The high demand for space and ongoing congestion at ports continues to challenge shipments from Asia and the Indian Sub-Continent. The effects of which are expected to persist until at least the Chinese New Year.
No Let Up In Sea Freight Peak Period Disruption
The disruption of the last 18 months is expected to continue for the foreseeable future. The recovery of the industry continues to be hampered by supply chain bottlenecks as port congestion across the world drags on. We are experiencing a spike in demand from retailers in the UK, Europe and the US rushing to get products shipped by the end of the year. While demand remains high, and with inventories needing to be replenished after the Christmas period, we expect there will be a further rush in demand in the run up to Chinese New Year holiday, which falls on 1 February 2022.
The availability of space is being made worse by pandemic-induced restrictions in port and haulage operations, leading to less reliable services, congested ports and longer delays and dwell times. Capacity on the Asia to Europe shipping routes is still limited and experiencing longer transit times, berthing delays outside ports, and longer dwell time inside ports. All of these factors have resulted in the average transit time being significantly longer than we’ve experienced during the peak period in previous years. The level of disruption means that low schedule reliability will continue for some time yet.

#### [Tasks and exercises]
[A] Reproduce the passage of the sea freight update between "The high demand" and "1 February 2022.", inclusive.
[B] Answer these questions using the sea freight update:
(i) On what date does the Chinese New Year holiday fall?
(ii) On which shipping routes is capacity still limited?
(iii) Retailers in which places are rushing to get products shipped by the end of the year?
[C] Translate this sentence from the sea freight update into French: "The disruption of the last 18 months is expected to continue for the foreseeable future."

Dataset entries:
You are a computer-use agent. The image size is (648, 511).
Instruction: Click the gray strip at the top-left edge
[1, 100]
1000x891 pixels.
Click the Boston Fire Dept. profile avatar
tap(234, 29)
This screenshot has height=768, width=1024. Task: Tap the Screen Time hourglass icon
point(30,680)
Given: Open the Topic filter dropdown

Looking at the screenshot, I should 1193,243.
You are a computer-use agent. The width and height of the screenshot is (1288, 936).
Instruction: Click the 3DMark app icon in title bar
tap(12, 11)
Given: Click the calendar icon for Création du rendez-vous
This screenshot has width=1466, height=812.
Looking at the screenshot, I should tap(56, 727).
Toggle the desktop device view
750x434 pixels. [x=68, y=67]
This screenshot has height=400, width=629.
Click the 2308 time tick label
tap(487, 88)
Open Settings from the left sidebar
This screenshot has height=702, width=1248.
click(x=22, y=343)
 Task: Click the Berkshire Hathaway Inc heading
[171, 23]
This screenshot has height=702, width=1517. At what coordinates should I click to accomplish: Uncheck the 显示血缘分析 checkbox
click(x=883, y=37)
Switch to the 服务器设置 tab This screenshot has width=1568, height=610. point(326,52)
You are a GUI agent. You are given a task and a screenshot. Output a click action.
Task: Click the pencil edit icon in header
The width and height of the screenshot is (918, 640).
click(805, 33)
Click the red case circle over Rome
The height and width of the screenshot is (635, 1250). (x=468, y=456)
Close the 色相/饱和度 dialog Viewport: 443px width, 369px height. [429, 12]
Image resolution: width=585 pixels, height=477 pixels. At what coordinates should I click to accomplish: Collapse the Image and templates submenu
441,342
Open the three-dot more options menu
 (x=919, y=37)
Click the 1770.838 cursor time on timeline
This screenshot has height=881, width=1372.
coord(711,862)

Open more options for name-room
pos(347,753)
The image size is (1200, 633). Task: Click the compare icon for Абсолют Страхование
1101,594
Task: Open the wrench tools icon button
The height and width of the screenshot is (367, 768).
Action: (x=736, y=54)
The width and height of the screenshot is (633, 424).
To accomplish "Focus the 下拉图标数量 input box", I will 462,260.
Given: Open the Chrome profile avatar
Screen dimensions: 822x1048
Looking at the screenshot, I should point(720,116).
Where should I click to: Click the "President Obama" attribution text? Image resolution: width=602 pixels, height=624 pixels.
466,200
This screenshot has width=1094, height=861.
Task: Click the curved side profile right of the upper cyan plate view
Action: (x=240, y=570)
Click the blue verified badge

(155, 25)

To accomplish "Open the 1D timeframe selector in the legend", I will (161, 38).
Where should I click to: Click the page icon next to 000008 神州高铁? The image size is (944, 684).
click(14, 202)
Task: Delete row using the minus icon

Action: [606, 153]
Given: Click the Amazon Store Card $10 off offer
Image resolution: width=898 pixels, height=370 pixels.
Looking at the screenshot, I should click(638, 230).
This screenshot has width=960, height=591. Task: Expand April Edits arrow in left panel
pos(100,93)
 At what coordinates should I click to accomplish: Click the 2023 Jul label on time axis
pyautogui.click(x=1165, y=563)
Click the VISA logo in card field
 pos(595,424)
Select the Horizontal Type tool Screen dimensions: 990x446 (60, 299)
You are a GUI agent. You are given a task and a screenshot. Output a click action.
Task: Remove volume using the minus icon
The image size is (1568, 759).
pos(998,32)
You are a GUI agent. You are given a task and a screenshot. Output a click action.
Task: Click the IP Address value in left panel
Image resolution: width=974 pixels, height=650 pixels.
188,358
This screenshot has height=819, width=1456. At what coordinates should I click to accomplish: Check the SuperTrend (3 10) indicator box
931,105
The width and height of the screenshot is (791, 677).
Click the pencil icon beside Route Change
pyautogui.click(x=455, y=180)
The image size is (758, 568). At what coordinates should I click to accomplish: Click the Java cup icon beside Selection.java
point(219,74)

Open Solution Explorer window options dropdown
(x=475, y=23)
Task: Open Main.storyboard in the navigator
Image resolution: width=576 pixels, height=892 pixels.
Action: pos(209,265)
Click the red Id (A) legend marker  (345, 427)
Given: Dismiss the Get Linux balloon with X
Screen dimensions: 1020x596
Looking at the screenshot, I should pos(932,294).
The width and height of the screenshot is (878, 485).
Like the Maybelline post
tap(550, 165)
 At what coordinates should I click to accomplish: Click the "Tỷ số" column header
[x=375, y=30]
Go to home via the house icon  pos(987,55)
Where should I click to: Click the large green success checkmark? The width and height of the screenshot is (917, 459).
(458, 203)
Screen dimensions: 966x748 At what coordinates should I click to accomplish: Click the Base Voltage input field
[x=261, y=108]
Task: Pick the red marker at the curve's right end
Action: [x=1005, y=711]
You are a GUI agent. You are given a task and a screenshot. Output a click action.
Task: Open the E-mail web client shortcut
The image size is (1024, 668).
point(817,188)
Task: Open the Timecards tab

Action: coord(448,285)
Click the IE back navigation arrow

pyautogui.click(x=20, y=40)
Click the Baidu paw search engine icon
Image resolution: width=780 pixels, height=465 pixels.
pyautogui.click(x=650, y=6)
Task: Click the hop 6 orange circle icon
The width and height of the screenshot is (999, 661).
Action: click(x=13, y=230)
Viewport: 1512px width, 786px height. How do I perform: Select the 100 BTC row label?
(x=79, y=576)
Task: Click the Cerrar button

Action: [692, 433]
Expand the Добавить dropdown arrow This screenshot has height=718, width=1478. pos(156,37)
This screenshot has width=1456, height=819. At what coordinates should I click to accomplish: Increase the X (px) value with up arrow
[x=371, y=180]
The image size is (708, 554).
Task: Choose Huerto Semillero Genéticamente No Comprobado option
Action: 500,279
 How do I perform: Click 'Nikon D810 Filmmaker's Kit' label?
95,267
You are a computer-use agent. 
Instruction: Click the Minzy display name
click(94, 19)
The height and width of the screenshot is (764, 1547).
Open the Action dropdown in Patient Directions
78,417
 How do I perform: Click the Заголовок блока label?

#### [Expected responses]
[A]
The high demand for space and ongoing congestion at ports continues to challenge shipments from Asia and the Indian Sub-Continent. The effects of which are expected to persist until at least the Chinese New Year.
No Let Up In Sea Freight Peak Period Disruption
The disruption of the last 18 months is expected to continue for the foreseeable future. The recovery of the industry continues to be hampered by supply chain bottlenecks as port congestion across the world drags on. We are experiencing a spike in demand from retailers in the UK, Europe and the US rushing to get products shipped by the end of the year. While demand remains high, and with inventories needing to be replenished after the Christmas period, we expect there will be a further rush in demand in the run up to Chinese New Year holiday, which falls on 1 February 2022.

[B]
(i) 1 February 2022
(ii) The Asia to Europe shipping routes
(iii) The UK, Europe and the US

[C] Les perturbations des 18 derniers mois devraient se poursuivre dans un avenir prévisible.